To configure proxies, you can pass a proxy config object from `ytfecher.config` directly to `YTFetcher`:

```python
from ytfetcher import YTFetcher
from ytfetcher.config import GenericProxyConfig, WebshareProxyConfig

fetcher = YTFetcher.from_channel(
    api_key="your-api-key",
    channel_handle="TheOffice",
    max_results=3,
    proxy_config=GenericProxyConfig() | WebshareProxyConfig()
)
```

For more information about proxy configuration please check official `youtube-transcript-api` documents.

## Advanced HTTP Configuration (Optional)

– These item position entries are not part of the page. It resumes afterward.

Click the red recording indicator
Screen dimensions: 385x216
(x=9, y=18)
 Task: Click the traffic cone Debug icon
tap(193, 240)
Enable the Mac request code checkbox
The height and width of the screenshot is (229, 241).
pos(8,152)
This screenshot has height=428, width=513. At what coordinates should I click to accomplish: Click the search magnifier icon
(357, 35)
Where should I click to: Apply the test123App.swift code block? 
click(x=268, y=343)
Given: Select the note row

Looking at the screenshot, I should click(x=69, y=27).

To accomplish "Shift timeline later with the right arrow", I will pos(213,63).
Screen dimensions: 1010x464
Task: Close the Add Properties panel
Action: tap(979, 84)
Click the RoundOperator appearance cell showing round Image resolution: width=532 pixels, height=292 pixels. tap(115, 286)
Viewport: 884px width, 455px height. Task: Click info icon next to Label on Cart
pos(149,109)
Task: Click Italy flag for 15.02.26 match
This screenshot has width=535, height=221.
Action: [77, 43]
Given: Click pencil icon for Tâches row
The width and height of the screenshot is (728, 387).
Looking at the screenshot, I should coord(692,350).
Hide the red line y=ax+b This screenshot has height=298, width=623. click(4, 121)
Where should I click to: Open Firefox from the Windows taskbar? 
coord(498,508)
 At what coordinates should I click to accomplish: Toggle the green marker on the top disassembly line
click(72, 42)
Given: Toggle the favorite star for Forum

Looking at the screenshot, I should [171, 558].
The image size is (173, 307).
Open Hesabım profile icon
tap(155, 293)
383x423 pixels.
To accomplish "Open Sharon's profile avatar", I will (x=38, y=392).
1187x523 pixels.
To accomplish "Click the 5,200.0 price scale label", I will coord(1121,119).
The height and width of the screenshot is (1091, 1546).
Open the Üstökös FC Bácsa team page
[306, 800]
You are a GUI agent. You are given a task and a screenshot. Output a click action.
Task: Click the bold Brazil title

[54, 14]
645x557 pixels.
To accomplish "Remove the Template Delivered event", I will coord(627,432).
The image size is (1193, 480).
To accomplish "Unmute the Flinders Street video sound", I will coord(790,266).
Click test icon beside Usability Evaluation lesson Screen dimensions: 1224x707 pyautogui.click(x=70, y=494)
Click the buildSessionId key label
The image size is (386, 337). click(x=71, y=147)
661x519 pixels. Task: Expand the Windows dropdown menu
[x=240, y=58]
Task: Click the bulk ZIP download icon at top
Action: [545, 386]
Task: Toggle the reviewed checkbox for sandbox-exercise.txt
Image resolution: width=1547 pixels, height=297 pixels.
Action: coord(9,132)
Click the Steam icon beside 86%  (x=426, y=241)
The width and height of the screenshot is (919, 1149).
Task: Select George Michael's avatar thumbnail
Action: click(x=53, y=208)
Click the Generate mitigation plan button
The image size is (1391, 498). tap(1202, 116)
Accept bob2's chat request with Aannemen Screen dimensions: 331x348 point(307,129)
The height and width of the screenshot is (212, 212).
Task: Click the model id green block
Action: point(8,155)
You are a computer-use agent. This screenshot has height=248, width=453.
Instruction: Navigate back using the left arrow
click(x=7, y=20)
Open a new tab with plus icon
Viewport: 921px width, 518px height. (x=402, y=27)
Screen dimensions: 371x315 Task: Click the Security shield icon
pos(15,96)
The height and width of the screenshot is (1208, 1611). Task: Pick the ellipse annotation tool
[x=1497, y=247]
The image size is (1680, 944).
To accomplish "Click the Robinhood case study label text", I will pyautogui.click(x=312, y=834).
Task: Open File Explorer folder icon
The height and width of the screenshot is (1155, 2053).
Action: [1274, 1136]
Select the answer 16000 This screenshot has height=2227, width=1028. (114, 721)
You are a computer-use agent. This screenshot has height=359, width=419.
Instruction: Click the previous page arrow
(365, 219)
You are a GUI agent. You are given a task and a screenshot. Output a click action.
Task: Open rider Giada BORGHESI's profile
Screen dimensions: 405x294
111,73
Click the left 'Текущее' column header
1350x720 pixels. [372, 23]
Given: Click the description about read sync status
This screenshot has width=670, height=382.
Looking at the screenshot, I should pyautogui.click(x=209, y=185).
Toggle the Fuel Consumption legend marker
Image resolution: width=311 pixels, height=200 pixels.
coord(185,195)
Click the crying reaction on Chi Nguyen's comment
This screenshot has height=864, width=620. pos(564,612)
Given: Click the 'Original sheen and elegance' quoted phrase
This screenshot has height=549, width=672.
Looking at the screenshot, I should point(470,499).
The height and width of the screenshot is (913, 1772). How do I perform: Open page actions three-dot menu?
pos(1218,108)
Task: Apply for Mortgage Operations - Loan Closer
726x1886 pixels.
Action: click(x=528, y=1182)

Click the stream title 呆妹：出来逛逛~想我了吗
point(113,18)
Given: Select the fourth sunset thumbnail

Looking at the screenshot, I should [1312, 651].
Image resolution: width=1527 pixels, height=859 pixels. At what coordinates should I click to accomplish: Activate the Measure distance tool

You can pass a custom timeout or headers (e.g., user-agent) to `YTFetcher` using `HTTPConfig`:

```python
from ytfetcher import YTFetcher
from ytfetcher.config import HTTPConfig

custom_config = HTTPConfig(
    timeout=4.0,
    headers={"User-Agent": "ytfetcher/1.0"} # Doesn't recommended to change this unless you have a strong headers.
)

fetcher = YTFetcher.from_channel(
    api_key="your-key",
    channel_handle="TheOffice",
    max_results=10,
    http_config=custom_config
)
```

## CLI

### Basic Usage

```bash
ytfetcher from_channel --api-key <API_KEY> -c <CHANNEL_HANDLE> -m <MAX_RESULTS> -f <FORMAT>
```

Basic usage example:

```bash
ytfetcher from_channel --api-key <API_KEY> -c <CHANNEL_HANDLE> -m 20 -f json
```

### Fetching by Video IDs

```bash
ytfetcher from_video_ids --api-key <API_KEY> -v video_id1 video_id2 ... -f json
```

### Output Example

```json
[
  {
    "video_id": "abc123",
    "metadata": {
      "title": "Video Title",
      "description": "Video Description",
      "publishedAt": "2023-07-01T12:00:00Z"
    },
    "transcripts": [
      {"text": "Welcome!", "start": 0.0, "duration": 1.2}
    ]
  }
]
```

### Setting API Key Globally In CLI

You can save your api key once with `ytfetcher config` command and use it globally without needing to write everytime while using CLI.

```bash
ytfetcher config <YOUR_API_KEY>
```

Now you can basically run ytfetcher **without passing API key** argument.

```bash
ytfetcher from_channel -c <CHANNEL_HANDLE>
```

### Using Webshare Proxy

```bash
ytfetcher from_channel --api-key <API_KEY> -c <CHANNEL_HANDLE> -f json \
  --webshare-proxy-username "<USERNAME>" \
  --webshare-proxy-password "<PASSWORD>"

```

### Using Custom Proxy

```bash
ytfetcher from_channel --api-key <API_KEY> -c <CHANNEL_HANDLE> -f json \
  --http-proxy "http://user:pass@host:port" \
  --https-proxy "https://user:pass@host:port"

```

### Using Custom HTTP Config
```bash
ytfetcher from_channel --api-key <API_KEY> -c <CHANNEL_HANDLE> \
  --http-timeout 4.2 \
  --http-headers "{'key': 'value'}" # Must be exact wrapper with double quotes with following single quotes.
```

---

## Contributing

To insall this project locally:

```bash
git clone https://github.com/kaya70875/ytfetcher.git
cd ytfetcher
poetry install
```

## Running Tests

```bash
poetry run pytest
```

## Related Projects

- [youtube-transcript-api](https://github.com/jdepoix/youtube-transcript-api)

## License

This project is licensed under the MIT License — see the [LICENSE](./LICENSE) file for details.